DÉFI 1 => D'après l'entretien avec le photographe Jacques de Givry, jusqu'en quelle année a-t-il exercé ses activités d'ingénieur dans l'aérospatial ?
DÉFI 2 => Recopiez fidèlement le passage de l'entretien avec le photographe Jacques de Givry qui commence par « Un photographe explorateur. » et va jusqu'à « en avril 2014. ».
DÉFI 3 => Prolongez l'entretien avec le photographe Jacques de Givry sur le Plateau de Saclay au-delà de sa dernière phrase.

EXTRAIT À LIRE =>
++++++

Un photographe explorateur.

Le 24 avril 2014

Depuis des années, Jacques de Givry arpente la Plaine de Versailles avec son appareil photo. De proche en proche, il en est venu à explorer le Plateau de Saclay, auquel il vient de consacrer un ouvrage en forme d’inventaire avant travaux… Précisions dans cet entretien réalisé en avril 2014.

– Comment en êtes-vous venu à photographier les paysages de Paris-Saclay ?

Depuis les années 80, en dehors de mes activités d’ingénieur dans l’aérospatial que j’ai poursuivies jusqu’en 2000, j’ai pris l’habitude de faire des photos le week-end, en arpentant le territoire de la Plaine de Versailles. Très vite, j’ai eu envie de partager le résultat de ce qui n’était encore qu’un hobby, plutôt que de garder mes photos dans une boîte à chaussures. C’est ainsi que j’ai commencé à les publier, chez divers éditeurs puis, principalement, comme auteur-éditeur.

– Pour l’essentiel, il s’agissait de photos de Versailles et de ses alentours immédiats…

En effet, le parc de Versailles et la Plaine de Versailles ont longtemps constitué mon principal terrain d’exploration et d’édition. Je dis « exploration » car je me considère à ma façon comme un explorateur, mais de territoires très proches. Pour photographier, je ne vais ni à Bornéo ni vers d’autres destinations exotiques de ce genre. Cependant il m’est aussi arrivé de prendre des photos et de produire des ouvrages – une trentaine – sur d’autres coins de France, par exemple du côté de Saint-Émilion, de Belle-Île, des parcs des Hauts-de-Seine… Ou de sites européens, de parcs et jardins notamment et ce, à la demande de divers éditeurs (le fait de m’auto-éditer ne m’empêche pas de continuer à travailler pour d’autres).

– Comment l’idée de l’ouvrage sur le Plateau de Saclay vous est-elle venue ?

Dans les années 80, j’avais déjà publié deux livres sur le Parc de Versailles. Puis, dans les années 90, j’ai réalisé un reportage sur la Vallée de la Bièvre, de sa source à Paris, qui a donné lieu à deux ouvrages successifs. De proche en proche, j’étendais ainsi mon périmètre d’exploration. Il se trouve par ailleurs que je connaissais bien l’ancien Inspecteur des sites des Yvelines, Yves Périllon, aujourd’hui administrateur de l’Association que je préside, « les Amis du Grand Parc de Versailles » (AGPV). En juillet 2000, il avait classé la Vallée de la Bièvre et la Plaine de Versailles. C’est lui qui m’avait recommandé d’aller explorer plus avant la Plaine et le Plateau de Saclay. « Tu verras, m’avait-il dit en substance, c’est intéressant, mais encore méconnu des Versaillais. » Le fait est : on y trouve les traces d’un patrimoine partie intégrante de l’ancien domaine royal, plus étendu que Paris, à savoir quelques vestiges de son enceinte et le réseau des étangs et des rigoles qui avait vocation à alimenter en eau les fontaines du Parc du Château. C’est ainsi que j’ai pris la mesure de la superficie du Grand Parc, immense réserve de chasse. Sur le plateau, dans sa partie sud-est, il s’étend jusqu’à Châteaufort, Toussus-le-Noble, Buc, Guyancourt,… Moi-même, je vis à sa lisière. D’ailleurs, le lieu-dit que vous pouvez deviner depuis ma fenêtre s’appelle le « Rendez-vous du Roy » sur le cadastre. Bien que m’éloignant du parc actuel du château, je n’avais donc pas l’impression de le quitter vraiment.

++++++

DONNÉES FOURNIES =>

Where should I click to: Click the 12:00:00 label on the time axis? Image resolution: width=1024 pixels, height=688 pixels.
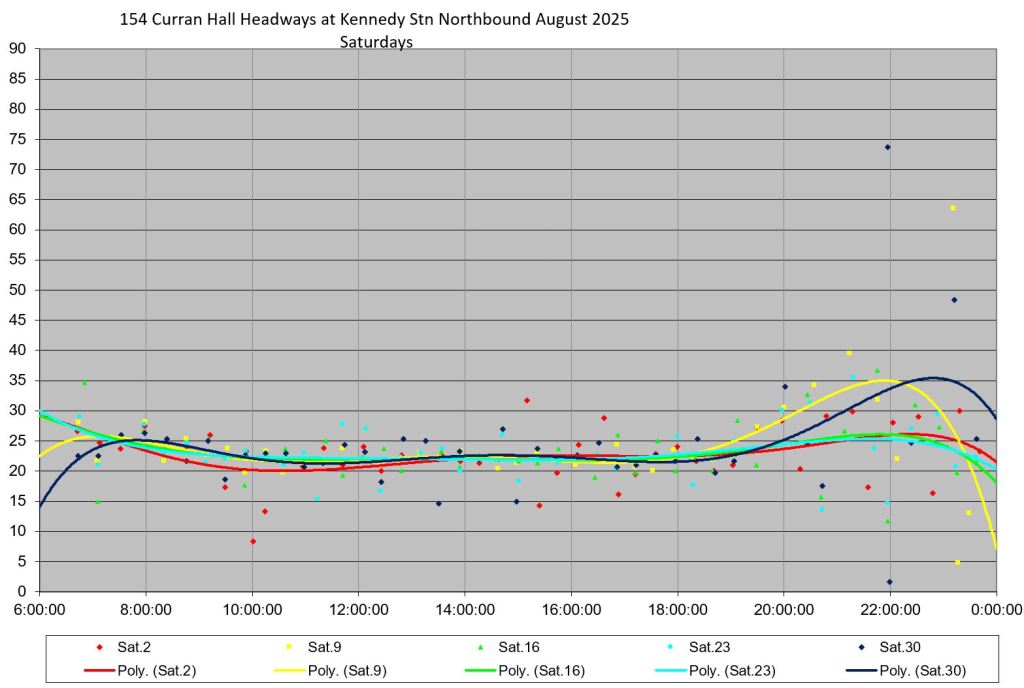(x=359, y=608)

++++++

RÉPONSE 1 => Jusqu'en 2000.

RÉPONSE 2 =>
Un photographe explorateur.

Le 24 avril 2014

Depuis des années, Jacques de Givry arpente la Plaine de Versailles avec son appareil photo. De proche en proche, il en est venu à explorer le Plateau de Saclay, auquel il vient de consacrer un ouvrage en forme d’inventaire avant travaux… Précisions dans cet entretien réalisé en avril 2014.

RÉPONSE 3 =>
En 2003, avec Vincent Maroteaux, Chartiste spécialiste des domaines royaux, actuel directeur des archives départementales de Seine-Maritime, je publiai, en coédition avec le Château, un premier livre sur le Grand Parc. Ce fut le point de départ d’un engagement plus important dans le milieu associatif du Plateau. L’année suivante, Gérard Delattre me sollicitait pour participer à la création d’une Association des Étangs et Rigoles du Plateau de Saclay (l’Ader). Peu après, en 2006, nous avons fondé, sous l’égide de l’union régionale Ile-de-France Environnement (IDFE), COLOS, un collectif d’une centaine d’associations impliquées sur le territoire de l’OIN Paris-Saclay (dont notamment l’UASPS), opération qui venait d’être décidée par l’État, l’année précédente. Parmi nos premières réalisations concrètes, il y eut une carte qui dressait l’inventaire de son patrimoine historique et naturel. C’est ainsi que petit à petit, tout en restant très actif sur la Plaine de Versailles, j’en suis venu à me rapprocher des problématiques du Plateau. Or, pour rendre compte des problématiques d’un lieu, rien de tel que des cartes, mais aussi des images. De là, l’ouvrage sur le Plateau de Saclay.

– Il est donc le fruit d’une longue gestation…

D’une longue gestation et de beaucoup de promenades ! La rencontre avec Terre et Cité a été décisive. La carte que nous avions réalisée avec Gérard Delattre avait convaincu son président, Thomas Joly, de l’intérêt de communiquer au moyen de cartes mais aussi d’images pour donner à voir l’identité du Plateau. Si la carte était un excellent outil pour affirmer son identité géographique, les images permettaient d’aller encore un peu plus loin en révélant l’existence d’une communauté humaine. Autant il peut être facile de définir géographiquement le plateau, autant il était difficile de partager une vision commune entre ceux qui habitent du côté de St Aubin et ceux qui habitent du côté de Jouy-en-Josas, par exemple. Avant l’édition du livre, une exposition a été l’occasion pour les habitants des différentes communes de mieux se connaître, de se convaincre qu’ils participaient d’un même territoire.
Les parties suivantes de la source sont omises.